Камень с плеч. Думала, опять бушевать начнет. Разобрав пряди, я начала плести косу, пропуская их снизу-вверх, как положено женатым. Шелк волос, ласкаясь, скользил сквозь пальцы. Скрепив конец косы тесьмой, оторванной от рубища, в которое давно уже превратилось платье, я чмокнула мужа в макушку и, шалея от собственной храбрости, отошла в сторонку:
— Готово.
— Ладно, спасибо. — решил он не обращать внимания на это неожиданное проявление ласки. — В глаза не лезут, движениям не мешают, — он помотал головой. — а к косе и привыкнуть можно. Побегу я. С продуктами пришлю кого-нибудь, ты обед сообрази человек на десять, я с артельными приду, да и, сдается мне, скоро любопытные потянутся. Тётка Аглая точно придет. Максим одёжу женскую купил, новость! А посплетничать, подробностей нет. — муж хмыкнул и без перехода скомандовал. — Давай, лапку свою рисуй.
— Да у меня еще эти туфли целые. — я действительно не понимала, зачем тратиться на еще одну обувь.
— Туфли. По лесам, по полям, по долинам и взгорьям в туфлях бегать будешь? Травница. А непогода? — он решительно усадил меня на табурет и, встав на одно колено, расстелил на полу лоскут бересты. — Ногу! — супруг повелительно хлопнул рукой по полу рядом с ним, подпустив нарочитой грозности в голос.

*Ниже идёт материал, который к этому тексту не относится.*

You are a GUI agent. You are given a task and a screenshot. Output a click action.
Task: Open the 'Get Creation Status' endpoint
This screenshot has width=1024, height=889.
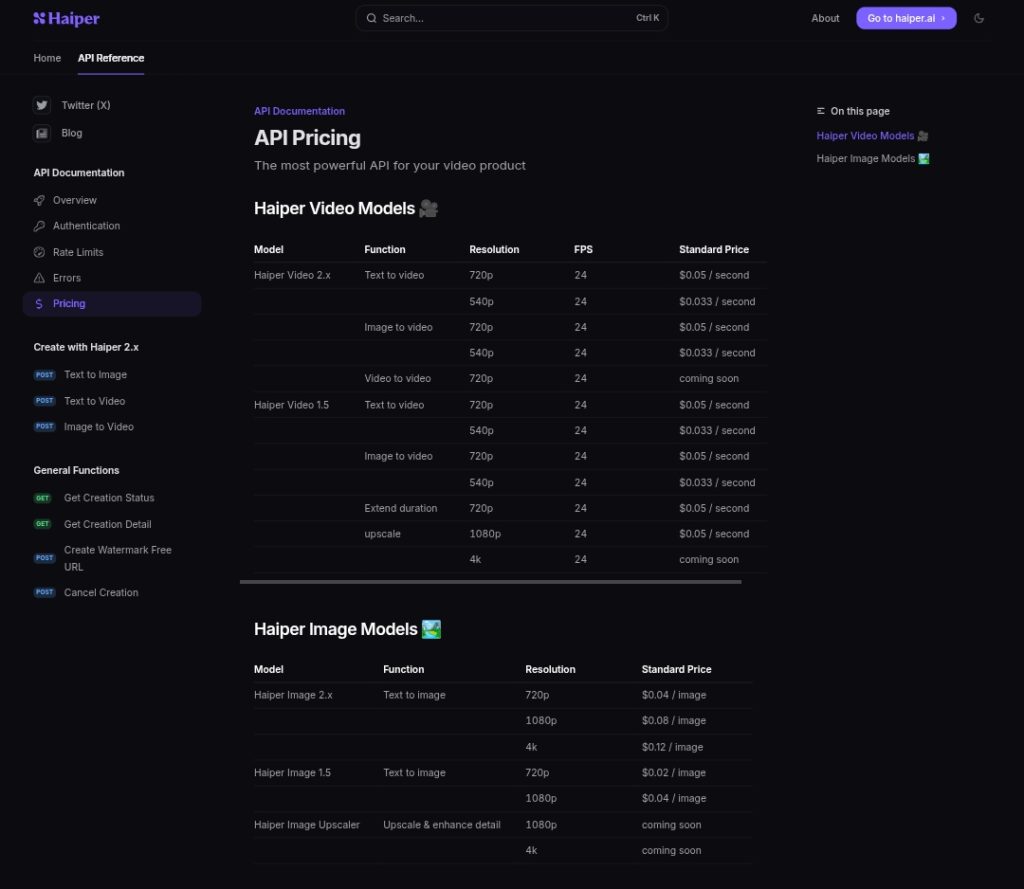[109, 497]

Я торопливо скинула старенькие, но еще целые туфли и, приподняв подол, поставила босую ногу на мягкий березовый холст. Максим повел угольком, обрисовывая контур. Когда дело дошло до внутренней стороны стопы, я захихикала от щекотки.
— Тихо! — крепкая ладонь надежно обхватила лодыжку, не давая ноге подскочить. Уголек быстро закончил линию. — Щекотки боимся, значит. Это хорошо. — не отпуская ногу, муж подхватил туфлю, и бережно помог обуться.
— Что хорошего? — не с первого раза, внезапная сухость перехватила горло, спросила я. Лицо, казалось, обдали паром, щекам стало вдруг горячо.
— Ну мало ли, надо будет тайны какие вызнать. Все, я побежал. — береста исчезла в кармане, губы мужа мазнули по вновь вспыхнувшей щеке, и он действительно убежал.